Ganjeizadeh M, Zolotarjova N, Huang W H, Askari A
Department of Pharmacology, Medical College of Ohio, Toledo 43699-0008, USA.
J Biol Chem. 1995 Jun 30;270(26):15707-10. doi: 10.1074/jbc.270.26.15707.
Chemical cross-linking studies are among a number of experimental approaches that have suggested the functional significance of higher association states of alpha,beta-protomers of Na+/K(+)-ATPase. Formation of the phosphointermediate of the enzyme on Asp369 of the alpha-subunit is known to induce oxidative cross-linking of the alpha-subunits catalyzed by Cu(2+)-phenanthroline. To localize the phosphorylation-induced alpha,alpha-interface, we cleaved alpha at Arg438-Ala439 by controlled proteolysis and exposed the partially cleaved enzyme to the cross-linking reagent. In addition to the alpha,alpha-dimer, two other phosphorylation-induced cross-linked products were obtained. Using gel electrophoretic resolution of the cross-linked 32P-labeled enzyme, N-terminal analyses of the products, and their reactivities with sequence-specific antibodies, the two products were identified as a homodimer of the C-terminal 64-kDa fragment of alpha and a heterodimer of alpha and the 64-kDa peptide. The latter dimer was also obtained when the cross-linked alpha,alpha-dimer was formed first and then subjected to proteolysis. The findings localize the dimerizing domain to the C-terminal side of Ala439 and indicate that intersubunit proximities of dimerizing domains are regulated by phosphorylation-dephosphorylation of Asp369 during the reaction cycle of the enzyme.
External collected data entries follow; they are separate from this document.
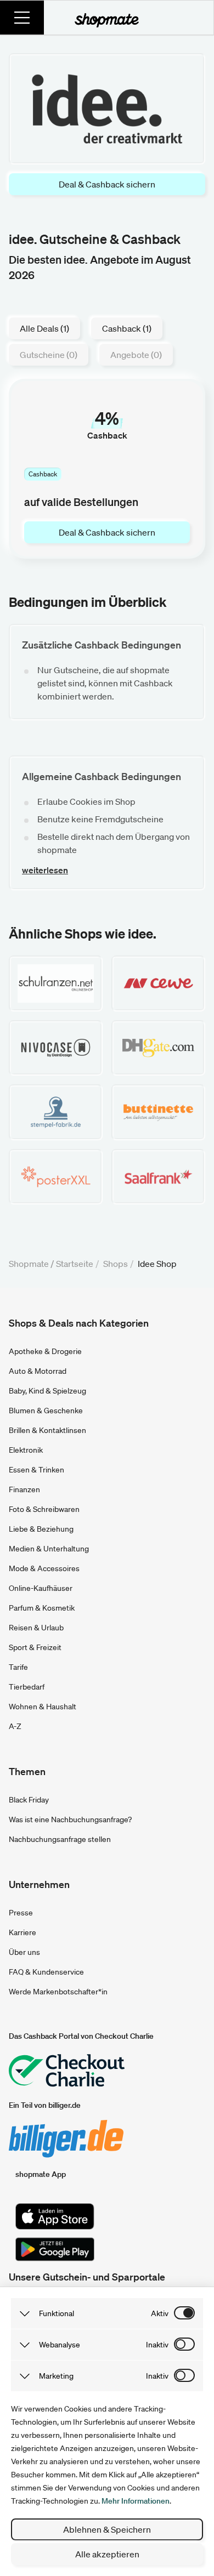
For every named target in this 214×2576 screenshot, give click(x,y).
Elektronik (26, 1450)
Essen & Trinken (36, 1470)
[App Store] (54, 2216)
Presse (21, 1913)
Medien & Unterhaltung (49, 1549)
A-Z (15, 1726)
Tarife (18, 1667)
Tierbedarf (26, 1687)
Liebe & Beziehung (41, 1529)
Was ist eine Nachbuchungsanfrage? (70, 1819)
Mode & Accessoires (44, 1568)
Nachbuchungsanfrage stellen (60, 1839)
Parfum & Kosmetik (42, 1608)
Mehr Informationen (136, 2501)
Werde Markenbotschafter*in (58, 1992)
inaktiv (157, 2345)
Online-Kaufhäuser (40, 1588)
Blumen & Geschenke (46, 1410)
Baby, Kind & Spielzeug (47, 1391)
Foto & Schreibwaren (44, 1509)
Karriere (22, 1932)
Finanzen (24, 1489)
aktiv (159, 2313)
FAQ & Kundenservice (46, 1972)
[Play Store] (54, 2249)
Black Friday (29, 1800)
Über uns (24, 1952)
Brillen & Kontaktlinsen (47, 1430)
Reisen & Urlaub (36, 1628)
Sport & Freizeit (35, 1647)
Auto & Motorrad (37, 1371)
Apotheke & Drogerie (45, 1351)
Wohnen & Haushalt (42, 1706)
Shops (115, 1263)
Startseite (74, 1263)
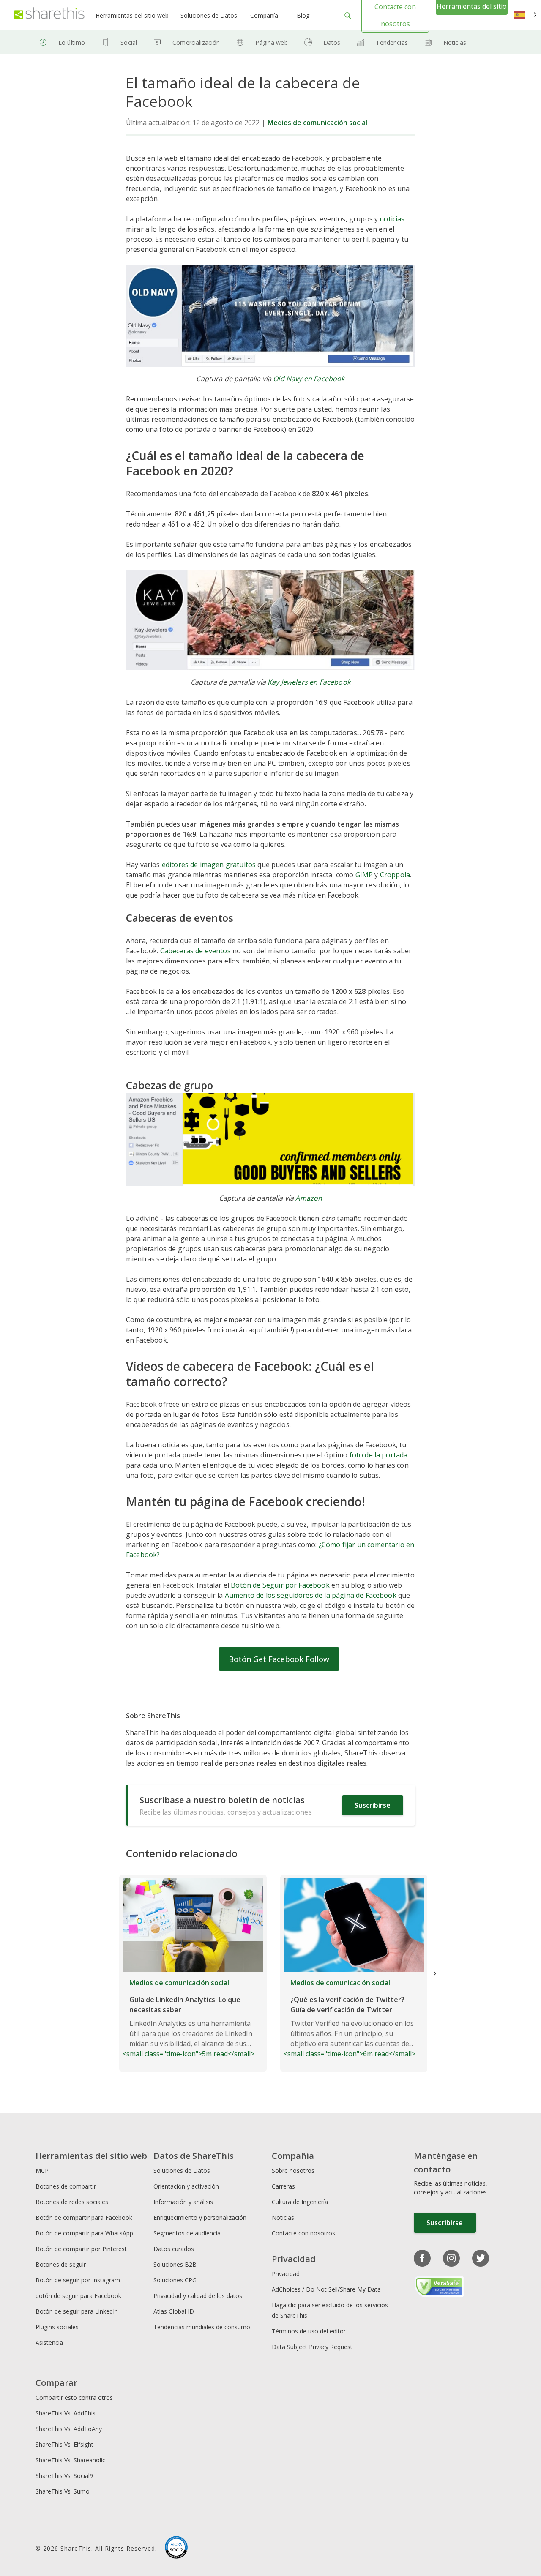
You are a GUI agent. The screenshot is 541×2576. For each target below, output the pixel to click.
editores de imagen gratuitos (209, 864)
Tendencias (391, 42)
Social (128, 42)
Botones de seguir (61, 2264)
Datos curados (173, 2249)
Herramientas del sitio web (132, 15)
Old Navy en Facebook (308, 378)
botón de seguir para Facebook (78, 2296)
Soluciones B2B (175, 2264)
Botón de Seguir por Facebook (280, 1585)
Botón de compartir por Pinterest (81, 2249)
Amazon (308, 1198)
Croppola (395, 874)
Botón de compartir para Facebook (84, 2217)
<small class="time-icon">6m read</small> (349, 2018)
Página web (271, 42)
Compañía (264, 15)
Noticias (454, 42)
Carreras (283, 2186)
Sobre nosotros (293, 2171)
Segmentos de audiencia (187, 2233)
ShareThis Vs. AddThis (66, 2413)
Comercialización (196, 42)
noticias (392, 219)
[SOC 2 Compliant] (176, 2548)
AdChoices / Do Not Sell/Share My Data (326, 2289)
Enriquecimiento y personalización (199, 2217)
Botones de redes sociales (72, 2202)
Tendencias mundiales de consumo (201, 2327)
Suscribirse (373, 1805)
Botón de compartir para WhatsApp (84, 2233)
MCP (42, 2171)
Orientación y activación (186, 2186)
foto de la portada (379, 1455)
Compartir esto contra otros (74, 2397)
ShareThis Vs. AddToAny (69, 2429)
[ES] (525, 15)
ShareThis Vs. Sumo (63, 2491)
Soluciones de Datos (208, 15)
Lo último (71, 42)
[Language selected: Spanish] (525, 15)
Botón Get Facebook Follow (279, 1659)
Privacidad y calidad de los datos (197, 2296)
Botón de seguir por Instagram (78, 2280)
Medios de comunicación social (317, 122)
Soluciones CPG (175, 2280)
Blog (303, 15)
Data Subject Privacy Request (312, 2347)
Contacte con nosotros (303, 2233)
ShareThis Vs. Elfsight (64, 2444)
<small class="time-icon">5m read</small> (188, 2018)
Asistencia (49, 2343)
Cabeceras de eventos (195, 950)
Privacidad (286, 2274)
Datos (332, 42)
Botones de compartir (66, 2186)
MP (367, 874)
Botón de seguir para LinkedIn (77, 2311)
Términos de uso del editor (309, 2331)
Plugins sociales (57, 2327)
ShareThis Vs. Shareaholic (70, 2460)
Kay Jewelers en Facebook (309, 682)
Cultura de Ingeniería (300, 2202)
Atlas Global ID (173, 2311)
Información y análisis (183, 2202)
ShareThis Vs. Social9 (64, 2476)
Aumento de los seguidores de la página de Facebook (310, 1595)
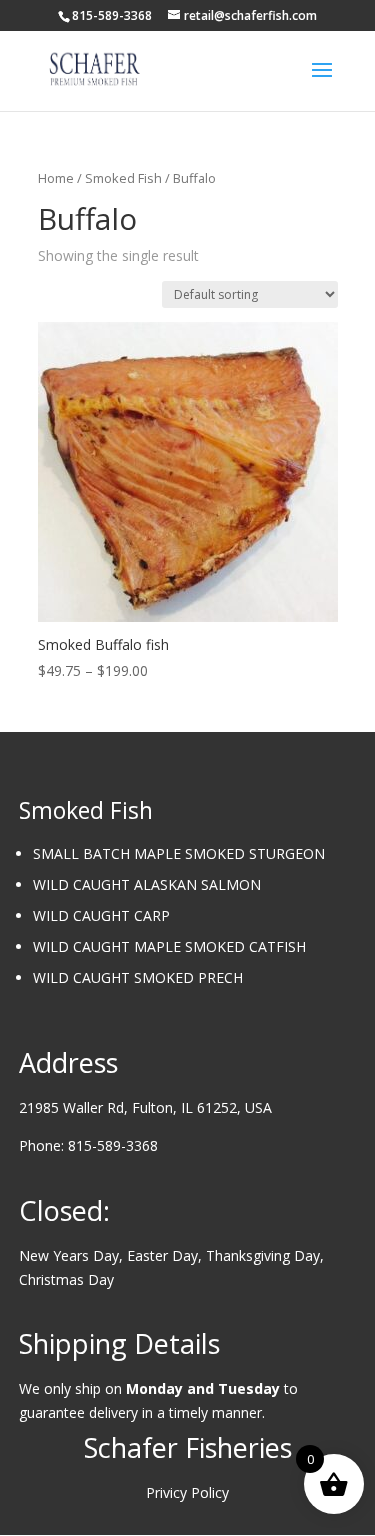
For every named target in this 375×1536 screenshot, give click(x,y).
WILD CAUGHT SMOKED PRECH (138, 977)
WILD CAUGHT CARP (101, 915)
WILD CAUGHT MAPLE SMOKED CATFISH (169, 946)
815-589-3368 (113, 1145)
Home (56, 178)
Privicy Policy (187, 1492)
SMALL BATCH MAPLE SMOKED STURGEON (179, 853)
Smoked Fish (123, 178)
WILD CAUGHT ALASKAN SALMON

化学交联研究是众多实验方法之一,这些方法表明了Na⁺/K⁺-ATP酶α、β原聚体更高缔合状态的功能意义。已知在α亚基的Asp369上形成酶的磷酸中间体可诱导由Cu(2+)-菲咯啉催化的α亚基的氧化交联。为了定位磷酸化诱导的α,α界面,我们通过可控蛋白酶解在Arg438-Ala439处切割α,并将部分切割的酶暴露于交联剂。除了α,α二聚体,还获得了另外两种磷酸化诱导的交联产物。通过对交联的³²P标记酶进行凝胶电泳分离、对产物进行N端分析以及它们与序列特异性抗体的反应性,这两种产物被鉴定为α的C端64-kDa片段的同二聚体以及α与64-kDa肽的异二聚体。当先形成交联的α,α二聚体然后进行蛋白酶解时,也获得了后一种二聚体。这些发现将二聚化结构域定位到Ala439的C端一侧,并表明在酶的反应循环中,二聚化结构域的亚基间接近度受Asp369的磷酸化-去磷酸化调节。